### WHAT YOU NEED TO DO:
Reproduce everything in the items below, unchanged and with both ends included, from the line containing "Task: Open the Rutgers team name link" down to the line containing "(x=790, y=119)".

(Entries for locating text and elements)

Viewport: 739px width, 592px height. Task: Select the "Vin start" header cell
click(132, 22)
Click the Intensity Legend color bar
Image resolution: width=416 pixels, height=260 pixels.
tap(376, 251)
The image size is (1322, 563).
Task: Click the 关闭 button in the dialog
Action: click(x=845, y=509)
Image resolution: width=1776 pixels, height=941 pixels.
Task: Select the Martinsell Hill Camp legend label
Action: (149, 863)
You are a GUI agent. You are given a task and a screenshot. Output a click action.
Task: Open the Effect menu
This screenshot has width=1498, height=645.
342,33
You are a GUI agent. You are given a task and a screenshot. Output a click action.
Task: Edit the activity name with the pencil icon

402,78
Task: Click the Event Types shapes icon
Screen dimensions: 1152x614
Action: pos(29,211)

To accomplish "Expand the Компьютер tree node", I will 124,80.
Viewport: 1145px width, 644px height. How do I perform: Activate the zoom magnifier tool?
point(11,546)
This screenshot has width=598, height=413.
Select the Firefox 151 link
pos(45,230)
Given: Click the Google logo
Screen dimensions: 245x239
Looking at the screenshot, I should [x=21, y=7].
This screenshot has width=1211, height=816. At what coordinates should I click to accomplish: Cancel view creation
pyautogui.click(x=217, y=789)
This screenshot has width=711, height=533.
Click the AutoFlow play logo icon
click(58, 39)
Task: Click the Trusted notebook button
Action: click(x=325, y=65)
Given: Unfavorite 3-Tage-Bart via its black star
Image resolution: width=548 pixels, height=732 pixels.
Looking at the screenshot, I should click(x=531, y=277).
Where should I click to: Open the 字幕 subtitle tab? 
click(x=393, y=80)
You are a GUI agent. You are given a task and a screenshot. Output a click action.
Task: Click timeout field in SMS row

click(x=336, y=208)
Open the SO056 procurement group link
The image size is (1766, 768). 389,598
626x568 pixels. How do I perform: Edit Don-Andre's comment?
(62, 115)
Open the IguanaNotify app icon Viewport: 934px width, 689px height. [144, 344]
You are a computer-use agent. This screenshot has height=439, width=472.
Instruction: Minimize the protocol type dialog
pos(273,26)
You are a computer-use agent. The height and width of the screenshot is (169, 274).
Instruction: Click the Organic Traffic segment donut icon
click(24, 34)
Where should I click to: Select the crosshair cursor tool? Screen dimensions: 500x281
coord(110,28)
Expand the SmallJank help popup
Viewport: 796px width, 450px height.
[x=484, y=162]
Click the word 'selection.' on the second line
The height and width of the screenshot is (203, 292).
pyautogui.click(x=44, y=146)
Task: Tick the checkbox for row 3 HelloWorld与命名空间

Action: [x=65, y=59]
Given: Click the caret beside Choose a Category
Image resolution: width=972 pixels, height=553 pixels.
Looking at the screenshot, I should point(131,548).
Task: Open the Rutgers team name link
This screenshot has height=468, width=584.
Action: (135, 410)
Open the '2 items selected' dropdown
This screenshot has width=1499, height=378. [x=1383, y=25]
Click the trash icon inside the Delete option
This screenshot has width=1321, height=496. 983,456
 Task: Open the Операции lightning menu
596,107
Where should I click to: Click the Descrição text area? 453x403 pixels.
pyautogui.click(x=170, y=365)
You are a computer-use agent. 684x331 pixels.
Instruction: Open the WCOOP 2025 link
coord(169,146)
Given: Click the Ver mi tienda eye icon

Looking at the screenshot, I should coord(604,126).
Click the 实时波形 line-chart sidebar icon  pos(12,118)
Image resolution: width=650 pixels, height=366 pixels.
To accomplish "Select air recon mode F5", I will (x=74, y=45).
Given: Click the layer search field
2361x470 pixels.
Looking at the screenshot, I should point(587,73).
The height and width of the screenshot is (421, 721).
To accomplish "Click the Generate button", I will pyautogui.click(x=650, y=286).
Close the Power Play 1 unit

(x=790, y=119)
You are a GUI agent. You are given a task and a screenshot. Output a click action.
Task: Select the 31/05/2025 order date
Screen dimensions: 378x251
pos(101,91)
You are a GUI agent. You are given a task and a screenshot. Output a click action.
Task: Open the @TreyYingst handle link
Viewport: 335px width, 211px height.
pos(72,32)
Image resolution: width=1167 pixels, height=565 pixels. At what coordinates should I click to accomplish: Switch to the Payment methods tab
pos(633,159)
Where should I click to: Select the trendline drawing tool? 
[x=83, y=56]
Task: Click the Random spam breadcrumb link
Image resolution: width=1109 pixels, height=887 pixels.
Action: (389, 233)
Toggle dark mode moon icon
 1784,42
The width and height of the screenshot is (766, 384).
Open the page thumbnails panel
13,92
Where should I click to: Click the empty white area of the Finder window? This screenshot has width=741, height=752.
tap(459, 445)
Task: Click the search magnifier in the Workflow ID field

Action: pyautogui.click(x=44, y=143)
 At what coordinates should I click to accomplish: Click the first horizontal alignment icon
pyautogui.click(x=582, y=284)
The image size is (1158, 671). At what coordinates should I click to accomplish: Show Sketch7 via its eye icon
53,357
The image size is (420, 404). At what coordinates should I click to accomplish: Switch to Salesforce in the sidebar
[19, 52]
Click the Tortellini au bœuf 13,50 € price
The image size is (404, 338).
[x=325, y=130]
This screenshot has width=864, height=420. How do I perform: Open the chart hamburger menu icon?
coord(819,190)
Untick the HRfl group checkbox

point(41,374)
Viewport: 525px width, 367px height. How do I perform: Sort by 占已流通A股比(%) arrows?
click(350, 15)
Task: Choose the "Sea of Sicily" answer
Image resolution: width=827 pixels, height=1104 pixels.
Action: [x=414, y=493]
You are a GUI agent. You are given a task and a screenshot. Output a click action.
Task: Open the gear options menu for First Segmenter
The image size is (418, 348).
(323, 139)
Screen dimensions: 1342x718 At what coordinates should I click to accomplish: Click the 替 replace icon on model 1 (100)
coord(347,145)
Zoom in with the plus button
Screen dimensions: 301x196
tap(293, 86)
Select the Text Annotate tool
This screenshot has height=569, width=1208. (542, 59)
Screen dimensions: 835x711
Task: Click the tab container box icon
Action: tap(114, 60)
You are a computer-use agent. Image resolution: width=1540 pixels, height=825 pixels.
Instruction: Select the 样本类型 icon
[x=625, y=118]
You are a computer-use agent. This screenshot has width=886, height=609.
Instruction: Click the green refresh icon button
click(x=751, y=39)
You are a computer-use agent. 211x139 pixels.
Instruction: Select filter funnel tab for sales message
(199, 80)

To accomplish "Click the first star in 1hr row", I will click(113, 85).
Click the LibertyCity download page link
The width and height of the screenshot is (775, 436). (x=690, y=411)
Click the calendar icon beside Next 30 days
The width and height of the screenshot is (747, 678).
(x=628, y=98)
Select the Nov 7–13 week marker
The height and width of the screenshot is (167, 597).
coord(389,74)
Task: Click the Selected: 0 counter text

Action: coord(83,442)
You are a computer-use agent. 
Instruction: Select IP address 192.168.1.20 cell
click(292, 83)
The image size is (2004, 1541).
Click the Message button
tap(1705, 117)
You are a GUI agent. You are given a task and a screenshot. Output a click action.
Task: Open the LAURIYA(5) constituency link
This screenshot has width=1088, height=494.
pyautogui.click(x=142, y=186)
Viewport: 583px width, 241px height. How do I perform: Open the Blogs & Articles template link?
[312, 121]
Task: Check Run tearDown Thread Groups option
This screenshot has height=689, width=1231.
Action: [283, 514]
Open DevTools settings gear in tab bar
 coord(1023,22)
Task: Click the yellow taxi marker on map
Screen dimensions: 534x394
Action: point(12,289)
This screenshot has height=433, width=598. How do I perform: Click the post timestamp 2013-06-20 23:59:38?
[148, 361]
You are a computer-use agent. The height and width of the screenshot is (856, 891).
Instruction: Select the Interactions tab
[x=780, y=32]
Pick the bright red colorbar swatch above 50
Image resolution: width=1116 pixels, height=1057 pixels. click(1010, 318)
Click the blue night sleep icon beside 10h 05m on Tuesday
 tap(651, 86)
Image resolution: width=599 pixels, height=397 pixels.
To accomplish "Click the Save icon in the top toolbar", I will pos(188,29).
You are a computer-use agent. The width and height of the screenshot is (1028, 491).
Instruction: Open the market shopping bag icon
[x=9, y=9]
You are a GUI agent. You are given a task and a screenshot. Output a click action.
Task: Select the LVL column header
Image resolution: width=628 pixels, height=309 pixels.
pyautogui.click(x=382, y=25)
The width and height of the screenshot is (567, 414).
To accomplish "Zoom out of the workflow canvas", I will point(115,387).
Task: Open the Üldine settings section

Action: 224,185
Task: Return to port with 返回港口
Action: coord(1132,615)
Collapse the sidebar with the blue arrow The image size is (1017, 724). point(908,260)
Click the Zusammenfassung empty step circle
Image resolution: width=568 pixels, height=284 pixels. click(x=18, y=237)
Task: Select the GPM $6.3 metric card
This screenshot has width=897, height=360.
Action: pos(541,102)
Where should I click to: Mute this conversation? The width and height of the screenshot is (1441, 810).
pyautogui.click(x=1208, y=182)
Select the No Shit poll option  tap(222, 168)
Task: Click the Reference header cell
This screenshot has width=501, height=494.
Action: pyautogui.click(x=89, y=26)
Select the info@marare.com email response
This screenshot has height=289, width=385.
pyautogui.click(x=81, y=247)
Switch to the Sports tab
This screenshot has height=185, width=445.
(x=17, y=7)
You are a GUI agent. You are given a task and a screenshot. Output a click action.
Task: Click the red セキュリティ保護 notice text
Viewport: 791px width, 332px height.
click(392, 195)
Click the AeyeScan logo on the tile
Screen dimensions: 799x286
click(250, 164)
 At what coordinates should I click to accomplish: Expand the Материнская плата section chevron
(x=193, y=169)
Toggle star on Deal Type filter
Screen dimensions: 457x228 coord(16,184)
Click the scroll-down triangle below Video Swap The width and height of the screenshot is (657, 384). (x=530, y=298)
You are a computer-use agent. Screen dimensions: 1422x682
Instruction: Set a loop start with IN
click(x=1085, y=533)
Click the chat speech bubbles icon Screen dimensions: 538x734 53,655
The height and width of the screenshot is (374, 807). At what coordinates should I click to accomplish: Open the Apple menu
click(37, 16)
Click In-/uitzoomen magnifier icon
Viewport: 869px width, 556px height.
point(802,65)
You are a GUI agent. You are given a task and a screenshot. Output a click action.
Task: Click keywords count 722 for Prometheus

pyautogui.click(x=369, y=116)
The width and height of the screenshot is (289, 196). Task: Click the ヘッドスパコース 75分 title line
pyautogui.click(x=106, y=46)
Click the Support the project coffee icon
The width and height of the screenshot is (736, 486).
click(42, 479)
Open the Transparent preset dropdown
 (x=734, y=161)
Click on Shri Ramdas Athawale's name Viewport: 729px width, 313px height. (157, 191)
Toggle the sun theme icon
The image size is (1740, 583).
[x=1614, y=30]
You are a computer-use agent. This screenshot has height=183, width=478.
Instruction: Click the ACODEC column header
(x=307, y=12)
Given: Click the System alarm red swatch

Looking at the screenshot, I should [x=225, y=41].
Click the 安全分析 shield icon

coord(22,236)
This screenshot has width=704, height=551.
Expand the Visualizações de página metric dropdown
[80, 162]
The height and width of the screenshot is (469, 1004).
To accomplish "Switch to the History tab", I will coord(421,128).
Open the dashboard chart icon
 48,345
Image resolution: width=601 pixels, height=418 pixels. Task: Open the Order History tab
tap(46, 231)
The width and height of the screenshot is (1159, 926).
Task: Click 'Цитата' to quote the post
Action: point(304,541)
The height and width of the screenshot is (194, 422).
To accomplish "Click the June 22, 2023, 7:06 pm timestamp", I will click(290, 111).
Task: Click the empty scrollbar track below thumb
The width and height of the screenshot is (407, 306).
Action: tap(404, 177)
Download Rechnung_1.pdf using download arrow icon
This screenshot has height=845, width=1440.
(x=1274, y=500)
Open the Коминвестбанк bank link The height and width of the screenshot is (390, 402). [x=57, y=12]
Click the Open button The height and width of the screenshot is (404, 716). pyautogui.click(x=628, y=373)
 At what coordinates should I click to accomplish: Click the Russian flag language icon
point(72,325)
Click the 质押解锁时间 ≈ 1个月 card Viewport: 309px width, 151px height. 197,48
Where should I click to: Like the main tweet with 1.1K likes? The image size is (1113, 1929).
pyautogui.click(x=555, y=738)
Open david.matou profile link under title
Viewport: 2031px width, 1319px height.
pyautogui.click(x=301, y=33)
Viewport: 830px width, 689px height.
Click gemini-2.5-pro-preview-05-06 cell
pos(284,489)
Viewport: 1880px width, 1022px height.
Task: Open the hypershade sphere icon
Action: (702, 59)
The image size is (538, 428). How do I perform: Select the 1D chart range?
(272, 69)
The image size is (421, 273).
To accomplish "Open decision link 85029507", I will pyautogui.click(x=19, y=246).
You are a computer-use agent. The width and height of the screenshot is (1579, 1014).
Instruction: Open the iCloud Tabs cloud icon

### EXERCISE RESPONSE:
Task: Open the Rutgers team name link
This screenshot has height=468, width=584.
Action: (135, 410)
Open the '2 items selected' dropdown
This screenshot has width=1499, height=378. [x=1383, y=25]
Click the trash icon inside the Delete option
This screenshot has width=1321, height=496. 983,456
 Task: Open the Операции lightning menu
596,107
Where should I click to: Click the Descrição text area? 453x403 pixels.
pyautogui.click(x=170, y=365)
You are a computer-use agent. 684x331 pixels.
Instruction: Open the WCOOP 2025 link
coord(169,146)
Given: Click the Ver mi tienda eye icon

Looking at the screenshot, I should coord(604,126).
Click the 实时波形 line-chart sidebar icon  pos(12,118)
Image resolution: width=650 pixels, height=366 pixels.
To accomplish "Select air recon mode F5", I will (x=74, y=45).
Given: Click the layer search field
2361x470 pixels.
Looking at the screenshot, I should point(587,73).
The height and width of the screenshot is (421, 721).
To accomplish "Click the Generate button", I will pyautogui.click(x=650, y=286).
Close the Power Play 1 unit

(x=790, y=119)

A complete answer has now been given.